ABOUT THIS TASK>
Transcribe the listing precisely, entry by entry.

TASK INPUTS>
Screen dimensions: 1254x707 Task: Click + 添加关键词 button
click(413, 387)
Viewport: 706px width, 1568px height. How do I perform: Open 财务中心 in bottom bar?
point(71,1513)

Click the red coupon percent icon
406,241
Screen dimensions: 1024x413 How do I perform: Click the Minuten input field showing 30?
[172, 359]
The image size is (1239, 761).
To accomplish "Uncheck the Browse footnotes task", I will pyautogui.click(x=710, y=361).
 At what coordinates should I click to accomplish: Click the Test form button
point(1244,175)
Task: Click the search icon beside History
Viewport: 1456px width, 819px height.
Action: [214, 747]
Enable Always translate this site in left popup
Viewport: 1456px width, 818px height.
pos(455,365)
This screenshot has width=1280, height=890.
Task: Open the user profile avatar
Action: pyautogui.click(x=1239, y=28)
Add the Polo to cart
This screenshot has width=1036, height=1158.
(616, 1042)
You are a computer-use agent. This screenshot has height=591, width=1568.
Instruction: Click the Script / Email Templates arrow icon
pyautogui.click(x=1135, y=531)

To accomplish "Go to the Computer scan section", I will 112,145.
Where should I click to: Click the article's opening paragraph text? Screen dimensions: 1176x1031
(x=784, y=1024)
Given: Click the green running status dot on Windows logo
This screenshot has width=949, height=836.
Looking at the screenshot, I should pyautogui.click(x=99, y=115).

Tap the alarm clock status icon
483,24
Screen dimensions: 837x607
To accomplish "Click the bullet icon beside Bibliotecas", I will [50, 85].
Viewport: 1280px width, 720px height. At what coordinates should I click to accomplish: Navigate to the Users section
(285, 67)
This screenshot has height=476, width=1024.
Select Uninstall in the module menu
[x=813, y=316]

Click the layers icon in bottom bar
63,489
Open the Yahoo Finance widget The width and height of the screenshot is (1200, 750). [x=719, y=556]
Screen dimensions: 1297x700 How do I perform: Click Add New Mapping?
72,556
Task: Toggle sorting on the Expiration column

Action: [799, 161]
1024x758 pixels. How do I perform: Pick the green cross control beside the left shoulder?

TASK ANSWER>
Screen dimensions: 1254x707 Task: Click + 添加关键词 button
click(413, 387)
Viewport: 706px width, 1568px height. How do I perform: Open 财务中心 in bottom bar?
point(71,1513)

Click the red coupon percent icon
406,241
Screen dimensions: 1024x413 How do I perform: Click the Minuten input field showing 30?
[172, 359]
The image size is (1239, 761).
To accomplish "Uncheck the Browse footnotes task", I will pyautogui.click(x=710, y=361).
 At what coordinates should I click to accomplish: Click the Test form button
point(1244,175)
Task: Click the search icon beside History
Viewport: 1456px width, 819px height.
Action: [214, 747]
Enable Always translate this site in left popup
Viewport: 1456px width, 818px height.
pos(455,365)
This screenshot has width=1280, height=890.
Task: Open the user profile avatar
Action: pyautogui.click(x=1239, y=28)
Add the Polo to cart
This screenshot has width=1036, height=1158.
(616, 1042)
You are a computer-use agent. This screenshot has height=591, width=1568.
Instruction: Click the Script / Email Templates arrow icon
pyautogui.click(x=1135, y=531)

To accomplish "Go to the Computer scan section", I will 112,145.
Where should I click to: Click the article's opening paragraph text? Screen dimensions: 1176x1031
(x=784, y=1024)
Given: Click the green running status dot on Windows logo
This screenshot has width=949, height=836.
Looking at the screenshot, I should pyautogui.click(x=99, y=115).

Tap the alarm clock status icon
483,24
Screen dimensions: 837x607
To accomplish "Click the bullet icon beside Bibliotecas", I will [50, 85].
Viewport: 1280px width, 720px height. At what coordinates should I click to accomplish: Navigate to the Users section
(285, 67)
This screenshot has height=476, width=1024.
Select Uninstall in the module menu
[x=813, y=316]

Click the layers icon in bottom bar
63,489
Open the Yahoo Finance widget The width and height of the screenshot is (1200, 750). [x=719, y=556]
Screen dimensions: 1297x700 How do I perform: Click Add New Mapping?
72,556
Task: Toggle sorting on the Expiration column

Action: [799, 161]
1024x758 pixels. How do I perform: Pick the green cross control beside the left shoulder?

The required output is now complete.